In addition, ultrashort laser pulses in the visible (Vis) at 425 nm and near-infrared (NIR) at ~ 800 nm ranges were reported to inactivate viruses33,34,35. It was suggested that impulsive stimulated Raman scattering, resulting in aggregation of viral capsid proteins, was the main inactivation mechanism33. However, the inactivation efficiency of the pulsed Vis–NIR irradiation is smaller than that of the germicidal UVC lamps. Pulsed UVB lasers, such as nanosecond excimer 308 nm laser, were also used for viral inactivation but showed low efficiency, similar to Vis–NIR36. High efficiencies were obtained using pulsed UVC lasers such as 193 nm excimer and 266 nm fourth harmonic Nd:YAG37,38. Nanosecond 266 nm UV pulsed laser irradiation revealed the nonlinear two-quantum mechanism of the RNA–protein crosslinking in inactivation of Venezuelan equine encephalomyelitis (VEE) virus with more than one order of magnitude increase of the quantum yield compared to the 254 nm UVC lamp38. This is contrasted with the linear one-photon nature of the conventional pyrimidine dimer formation mechanism which is present in both pulsed UV laser and UV lamp irradiation. Pulsed UV laser ablation is based on a combination of several mechanisms, including thermal and photochemical decomposition, that may increase viral inactivation efficiency beyond the conventional UV lamps. UV pulses contain more energy per unit time and can penetrate solutions further than continuous UV light37. On the other hand, UV pulses correspond to stronger absorption than Vis or NIR pulses, resulting in more effective inactivation.

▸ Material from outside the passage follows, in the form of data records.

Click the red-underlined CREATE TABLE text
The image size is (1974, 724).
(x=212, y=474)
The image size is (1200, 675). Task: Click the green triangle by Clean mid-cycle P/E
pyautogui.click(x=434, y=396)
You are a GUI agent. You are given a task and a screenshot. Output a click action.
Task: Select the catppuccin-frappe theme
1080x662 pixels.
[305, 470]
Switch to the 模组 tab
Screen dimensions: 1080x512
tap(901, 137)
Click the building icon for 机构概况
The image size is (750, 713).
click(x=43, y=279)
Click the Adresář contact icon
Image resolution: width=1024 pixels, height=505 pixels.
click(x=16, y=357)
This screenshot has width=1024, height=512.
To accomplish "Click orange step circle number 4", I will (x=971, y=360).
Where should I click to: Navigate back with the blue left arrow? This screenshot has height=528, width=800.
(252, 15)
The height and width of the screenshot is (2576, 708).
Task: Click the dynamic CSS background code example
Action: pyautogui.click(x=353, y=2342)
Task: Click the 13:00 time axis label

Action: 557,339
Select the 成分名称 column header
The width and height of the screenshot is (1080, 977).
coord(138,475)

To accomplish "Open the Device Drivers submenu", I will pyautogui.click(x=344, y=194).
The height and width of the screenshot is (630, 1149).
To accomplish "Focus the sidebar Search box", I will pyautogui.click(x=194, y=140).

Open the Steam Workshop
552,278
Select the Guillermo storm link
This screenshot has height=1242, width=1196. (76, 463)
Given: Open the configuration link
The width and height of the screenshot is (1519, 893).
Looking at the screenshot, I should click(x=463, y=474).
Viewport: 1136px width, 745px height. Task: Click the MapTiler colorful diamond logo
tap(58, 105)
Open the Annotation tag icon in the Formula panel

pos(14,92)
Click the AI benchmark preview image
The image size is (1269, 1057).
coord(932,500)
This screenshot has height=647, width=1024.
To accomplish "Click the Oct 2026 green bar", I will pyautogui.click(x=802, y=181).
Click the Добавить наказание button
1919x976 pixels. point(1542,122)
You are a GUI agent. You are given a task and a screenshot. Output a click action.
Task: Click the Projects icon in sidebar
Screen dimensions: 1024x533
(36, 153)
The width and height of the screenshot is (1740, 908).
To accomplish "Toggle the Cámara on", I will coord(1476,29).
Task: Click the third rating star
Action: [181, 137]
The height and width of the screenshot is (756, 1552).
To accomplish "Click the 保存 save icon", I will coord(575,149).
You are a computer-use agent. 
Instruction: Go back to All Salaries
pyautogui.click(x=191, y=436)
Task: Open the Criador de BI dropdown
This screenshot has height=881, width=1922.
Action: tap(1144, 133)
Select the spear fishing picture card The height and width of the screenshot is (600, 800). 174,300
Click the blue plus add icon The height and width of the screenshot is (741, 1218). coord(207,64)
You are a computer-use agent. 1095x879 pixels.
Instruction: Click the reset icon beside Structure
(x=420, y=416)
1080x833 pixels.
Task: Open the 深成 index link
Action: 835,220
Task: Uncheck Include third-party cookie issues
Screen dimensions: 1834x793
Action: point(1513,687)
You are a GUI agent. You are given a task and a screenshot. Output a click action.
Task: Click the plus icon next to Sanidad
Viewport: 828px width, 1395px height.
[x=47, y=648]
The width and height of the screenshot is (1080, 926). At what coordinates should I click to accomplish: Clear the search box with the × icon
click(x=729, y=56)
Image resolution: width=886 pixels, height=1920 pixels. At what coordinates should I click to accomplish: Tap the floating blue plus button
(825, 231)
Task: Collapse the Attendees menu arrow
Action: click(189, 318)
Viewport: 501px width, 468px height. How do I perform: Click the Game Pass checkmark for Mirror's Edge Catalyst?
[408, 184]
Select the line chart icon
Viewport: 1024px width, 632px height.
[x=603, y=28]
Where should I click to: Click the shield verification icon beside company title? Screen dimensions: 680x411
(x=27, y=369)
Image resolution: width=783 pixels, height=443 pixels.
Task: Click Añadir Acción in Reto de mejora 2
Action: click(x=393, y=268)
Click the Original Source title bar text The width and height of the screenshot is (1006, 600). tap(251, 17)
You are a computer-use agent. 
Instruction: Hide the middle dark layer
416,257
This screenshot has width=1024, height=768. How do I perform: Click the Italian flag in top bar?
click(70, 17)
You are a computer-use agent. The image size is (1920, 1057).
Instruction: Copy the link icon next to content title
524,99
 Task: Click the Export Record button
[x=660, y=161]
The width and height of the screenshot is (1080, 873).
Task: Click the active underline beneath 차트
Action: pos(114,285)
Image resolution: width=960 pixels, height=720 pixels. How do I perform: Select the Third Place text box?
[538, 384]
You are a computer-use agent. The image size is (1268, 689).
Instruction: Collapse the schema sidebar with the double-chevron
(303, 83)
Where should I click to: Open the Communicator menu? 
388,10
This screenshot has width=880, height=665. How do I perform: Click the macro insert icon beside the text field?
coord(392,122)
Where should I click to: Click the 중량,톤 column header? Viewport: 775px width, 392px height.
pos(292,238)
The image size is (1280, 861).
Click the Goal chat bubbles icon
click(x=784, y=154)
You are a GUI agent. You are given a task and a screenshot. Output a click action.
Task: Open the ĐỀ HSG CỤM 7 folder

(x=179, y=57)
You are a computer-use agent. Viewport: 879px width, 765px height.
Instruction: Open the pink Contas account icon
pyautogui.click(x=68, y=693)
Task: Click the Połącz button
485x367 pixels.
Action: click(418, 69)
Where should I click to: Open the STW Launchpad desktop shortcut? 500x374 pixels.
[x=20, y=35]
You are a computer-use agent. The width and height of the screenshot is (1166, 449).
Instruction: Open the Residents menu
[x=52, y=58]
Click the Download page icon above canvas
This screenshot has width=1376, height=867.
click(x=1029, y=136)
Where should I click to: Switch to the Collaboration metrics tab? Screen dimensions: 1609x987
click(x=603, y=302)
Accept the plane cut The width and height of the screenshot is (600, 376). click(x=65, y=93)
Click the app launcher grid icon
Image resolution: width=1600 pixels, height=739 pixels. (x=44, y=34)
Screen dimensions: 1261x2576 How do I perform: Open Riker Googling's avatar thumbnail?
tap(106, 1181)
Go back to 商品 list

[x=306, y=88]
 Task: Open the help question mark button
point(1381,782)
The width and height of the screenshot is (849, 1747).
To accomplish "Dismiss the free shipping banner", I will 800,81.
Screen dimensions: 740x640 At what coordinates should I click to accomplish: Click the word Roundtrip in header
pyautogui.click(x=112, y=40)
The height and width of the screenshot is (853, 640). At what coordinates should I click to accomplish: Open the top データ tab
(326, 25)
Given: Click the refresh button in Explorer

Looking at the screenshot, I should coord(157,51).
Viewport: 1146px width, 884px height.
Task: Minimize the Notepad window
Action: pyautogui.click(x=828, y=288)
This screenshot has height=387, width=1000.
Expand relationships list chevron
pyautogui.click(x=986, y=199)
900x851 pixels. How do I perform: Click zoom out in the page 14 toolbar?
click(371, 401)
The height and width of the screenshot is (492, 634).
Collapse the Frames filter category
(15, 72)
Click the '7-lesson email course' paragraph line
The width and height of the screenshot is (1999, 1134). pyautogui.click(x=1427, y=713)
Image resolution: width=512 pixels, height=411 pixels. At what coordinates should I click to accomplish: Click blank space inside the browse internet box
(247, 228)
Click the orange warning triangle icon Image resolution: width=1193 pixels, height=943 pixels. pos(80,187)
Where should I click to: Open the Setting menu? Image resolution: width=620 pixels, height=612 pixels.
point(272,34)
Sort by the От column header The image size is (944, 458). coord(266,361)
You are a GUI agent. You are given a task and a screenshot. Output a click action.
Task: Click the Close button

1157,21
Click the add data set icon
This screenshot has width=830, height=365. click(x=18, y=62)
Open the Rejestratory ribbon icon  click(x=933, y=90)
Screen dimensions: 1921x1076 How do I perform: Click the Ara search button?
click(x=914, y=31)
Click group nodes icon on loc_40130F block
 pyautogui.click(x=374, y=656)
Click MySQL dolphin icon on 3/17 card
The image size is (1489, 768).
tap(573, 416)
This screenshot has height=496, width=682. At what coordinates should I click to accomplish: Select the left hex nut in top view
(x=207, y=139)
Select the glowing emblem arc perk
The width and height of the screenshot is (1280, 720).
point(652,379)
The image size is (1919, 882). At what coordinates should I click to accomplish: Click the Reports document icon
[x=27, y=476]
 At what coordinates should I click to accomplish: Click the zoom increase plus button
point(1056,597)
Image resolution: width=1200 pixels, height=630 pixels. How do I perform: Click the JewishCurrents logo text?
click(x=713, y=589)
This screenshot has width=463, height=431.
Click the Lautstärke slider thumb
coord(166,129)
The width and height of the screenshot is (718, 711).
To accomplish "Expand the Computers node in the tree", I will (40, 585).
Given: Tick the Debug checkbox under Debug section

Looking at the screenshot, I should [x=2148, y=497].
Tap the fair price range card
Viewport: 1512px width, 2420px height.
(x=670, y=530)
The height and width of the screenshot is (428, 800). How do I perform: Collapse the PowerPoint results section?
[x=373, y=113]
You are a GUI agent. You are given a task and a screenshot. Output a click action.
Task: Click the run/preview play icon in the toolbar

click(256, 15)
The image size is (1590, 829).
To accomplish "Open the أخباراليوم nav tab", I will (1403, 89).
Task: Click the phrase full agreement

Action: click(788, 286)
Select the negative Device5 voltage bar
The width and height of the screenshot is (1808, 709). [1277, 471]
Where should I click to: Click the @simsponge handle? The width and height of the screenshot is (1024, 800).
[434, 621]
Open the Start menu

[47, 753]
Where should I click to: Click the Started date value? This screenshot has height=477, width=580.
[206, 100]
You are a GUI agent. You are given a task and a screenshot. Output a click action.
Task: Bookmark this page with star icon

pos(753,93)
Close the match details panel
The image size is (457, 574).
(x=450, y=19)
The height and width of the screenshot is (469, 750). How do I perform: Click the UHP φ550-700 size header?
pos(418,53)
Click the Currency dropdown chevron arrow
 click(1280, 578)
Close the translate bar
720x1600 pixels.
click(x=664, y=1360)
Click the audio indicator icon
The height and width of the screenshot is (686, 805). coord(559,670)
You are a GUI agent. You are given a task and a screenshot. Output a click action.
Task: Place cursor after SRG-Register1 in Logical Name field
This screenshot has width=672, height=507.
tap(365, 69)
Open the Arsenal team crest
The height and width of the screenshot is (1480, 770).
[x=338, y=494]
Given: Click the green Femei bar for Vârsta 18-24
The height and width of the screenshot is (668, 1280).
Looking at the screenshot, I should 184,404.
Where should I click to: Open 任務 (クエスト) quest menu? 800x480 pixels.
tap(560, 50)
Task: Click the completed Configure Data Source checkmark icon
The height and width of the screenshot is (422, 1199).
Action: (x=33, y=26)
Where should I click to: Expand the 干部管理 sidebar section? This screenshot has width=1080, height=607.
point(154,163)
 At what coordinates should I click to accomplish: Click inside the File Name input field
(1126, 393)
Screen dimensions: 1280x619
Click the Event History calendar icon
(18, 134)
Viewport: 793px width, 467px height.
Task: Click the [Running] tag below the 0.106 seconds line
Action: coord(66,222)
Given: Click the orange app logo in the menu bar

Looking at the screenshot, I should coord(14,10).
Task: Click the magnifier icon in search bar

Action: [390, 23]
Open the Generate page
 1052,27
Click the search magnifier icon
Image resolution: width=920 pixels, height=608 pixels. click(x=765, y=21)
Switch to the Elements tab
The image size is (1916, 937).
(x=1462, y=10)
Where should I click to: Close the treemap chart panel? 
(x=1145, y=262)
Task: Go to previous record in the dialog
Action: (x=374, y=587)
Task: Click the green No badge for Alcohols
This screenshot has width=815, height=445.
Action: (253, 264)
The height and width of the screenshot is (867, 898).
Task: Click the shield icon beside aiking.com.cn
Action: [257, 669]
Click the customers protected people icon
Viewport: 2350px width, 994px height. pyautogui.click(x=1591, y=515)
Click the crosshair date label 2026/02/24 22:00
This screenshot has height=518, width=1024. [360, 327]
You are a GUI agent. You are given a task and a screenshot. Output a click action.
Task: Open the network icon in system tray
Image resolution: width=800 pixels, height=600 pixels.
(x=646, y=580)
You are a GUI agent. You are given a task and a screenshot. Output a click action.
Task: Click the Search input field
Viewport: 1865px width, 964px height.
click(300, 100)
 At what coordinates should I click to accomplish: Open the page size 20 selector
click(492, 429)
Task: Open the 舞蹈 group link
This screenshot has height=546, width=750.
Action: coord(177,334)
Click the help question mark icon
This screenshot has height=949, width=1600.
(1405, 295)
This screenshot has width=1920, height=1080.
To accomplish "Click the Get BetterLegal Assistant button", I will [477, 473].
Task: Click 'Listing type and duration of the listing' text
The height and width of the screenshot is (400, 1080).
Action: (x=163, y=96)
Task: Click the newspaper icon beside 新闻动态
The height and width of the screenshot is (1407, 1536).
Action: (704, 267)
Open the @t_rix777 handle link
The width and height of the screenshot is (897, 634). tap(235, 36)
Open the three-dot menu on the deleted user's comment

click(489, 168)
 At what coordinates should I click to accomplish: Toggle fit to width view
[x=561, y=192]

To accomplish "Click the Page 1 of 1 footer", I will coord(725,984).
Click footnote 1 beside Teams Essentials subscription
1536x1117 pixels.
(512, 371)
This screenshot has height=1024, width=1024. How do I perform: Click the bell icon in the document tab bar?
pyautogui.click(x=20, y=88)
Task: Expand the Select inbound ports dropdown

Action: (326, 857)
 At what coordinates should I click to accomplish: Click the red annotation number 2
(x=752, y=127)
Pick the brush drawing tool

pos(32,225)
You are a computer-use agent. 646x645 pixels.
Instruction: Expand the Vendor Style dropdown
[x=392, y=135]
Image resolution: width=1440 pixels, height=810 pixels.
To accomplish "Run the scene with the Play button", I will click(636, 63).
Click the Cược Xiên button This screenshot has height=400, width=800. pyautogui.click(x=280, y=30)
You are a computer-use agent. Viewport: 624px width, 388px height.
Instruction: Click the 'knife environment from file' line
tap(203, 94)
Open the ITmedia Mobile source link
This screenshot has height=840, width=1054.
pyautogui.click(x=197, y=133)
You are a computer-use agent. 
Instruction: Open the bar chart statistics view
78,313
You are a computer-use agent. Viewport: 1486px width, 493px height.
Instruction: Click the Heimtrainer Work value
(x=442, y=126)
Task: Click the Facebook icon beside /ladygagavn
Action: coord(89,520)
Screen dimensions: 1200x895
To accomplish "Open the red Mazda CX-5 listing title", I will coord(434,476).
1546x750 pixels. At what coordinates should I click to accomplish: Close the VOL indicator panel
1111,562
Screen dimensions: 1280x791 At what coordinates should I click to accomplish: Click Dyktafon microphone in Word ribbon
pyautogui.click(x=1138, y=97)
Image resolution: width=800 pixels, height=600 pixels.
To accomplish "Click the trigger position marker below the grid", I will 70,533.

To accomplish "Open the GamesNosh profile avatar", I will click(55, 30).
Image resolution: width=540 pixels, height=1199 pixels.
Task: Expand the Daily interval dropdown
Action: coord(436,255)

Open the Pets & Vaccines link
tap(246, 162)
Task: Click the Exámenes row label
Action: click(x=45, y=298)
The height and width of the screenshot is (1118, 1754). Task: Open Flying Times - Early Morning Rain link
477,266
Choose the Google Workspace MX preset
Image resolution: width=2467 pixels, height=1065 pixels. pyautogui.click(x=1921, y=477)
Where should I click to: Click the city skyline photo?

Light absorption can be enhanced by coupling UV pulsed lasers to integrating cavities (ICs). Typical ICs have spherical geometry and walls made of highly reflective diffuse scattering materials39,40. The Lambertian light scattering from the walls generates uniform fields inside ICs and large effective optical path lengths, which have been used for sensing and spectroscopic applications41,42,43,44. Even though various UV boxes and cavities have previously been used for pathogen inactivation45, the virucidal properties of ICs have not been much explored. The diffuse scattering nature of ICs has an advantage over the specular scattering of the conventional cavities by providing a larger range of illumination angles that may reduce the shielding of viruses by microparticles. Therefore, we hypothesized that pulsed UV laser coupled to ICs can destroy virus more efficiently in reduced time. To test this hypothesis, we developed herein a new virus inactivation device based on a pulsed nanosecond 266 nm UV laser coupled to an integrating cavity, referred to as Laser Integrating Cavity Device (LICD). We examined inactivation of human coronaviruses, such as SARS-CoV-246, and 229E Coronavirus (HCoV-229E)47, as well as respiratory syncytial virus (RSV)48. Our results show that LICD can inactivate 99.9% of the virus at ~ 1 ms effective total irradiation, which represents > 3 orders of magnitude increase in efficiency. To the best of our knowledge this is the first demonstration of using a pulsed UVC laser integrating cavity for the inactivation of human coronavirus, including SARS-CoV-2.

Results

Two different methods of laser exposure were investigated: (1) a direct exposure of the virus to the UV laser beam (Fig. 1a); (2) an indirect exposure of the virus to the UV laser irradiation when placed at a random location inside the LICD enclosure (Fig. 1b). We designed the LICD by coupling the 266 nm nanosecond pulsed UVC laser to a cylindrical IC enclosure made of highly UV reflective polytetrafluoroethylene (PTFE) coating49,50. Detailed schematics and spatial dimensions of LICD are shown in Figure S1. For the direct exposure, a plastic vial was placed horizontally as shown in Fig. 1a and a virus droplet was held at the bottom of the vial. For the LICD exposure, one vial was randomly placed at the bottom and the second vial was randomly placed on the side wall of the enclosure as shown in Fig. 1c.

Figure 1
figure 1

Virus inactivation using ultrafast UVC laser integrating cavity. (a) Schematic of the direct exposure of pulsed UVC laser on a droplet of virus solution in a vial. (b) Schematic of the LICD exposure of UVC laser irradiation on a droplet of virus placed inside the cavity at the location of aperture a2. (c) Photograph of the cavity with a virus droplet inside a vial. (d) Photograph of the cavity filled with UVC laser light and the reflection of fluorescence from the 2nd pass and multipass scattering as two bright spots on a white card, placed at the a2 aperture. (e) AFM height image of PTFE sheet used as a diffuse reflective LICD cavity wall. (f, g) AFM height images of the untreated (U) and UVC laser treated (T) HCoV-229E virions. Scale bar is 0.3 µm. (h) Average height and width of the untreated and treated HCoV-229E virions.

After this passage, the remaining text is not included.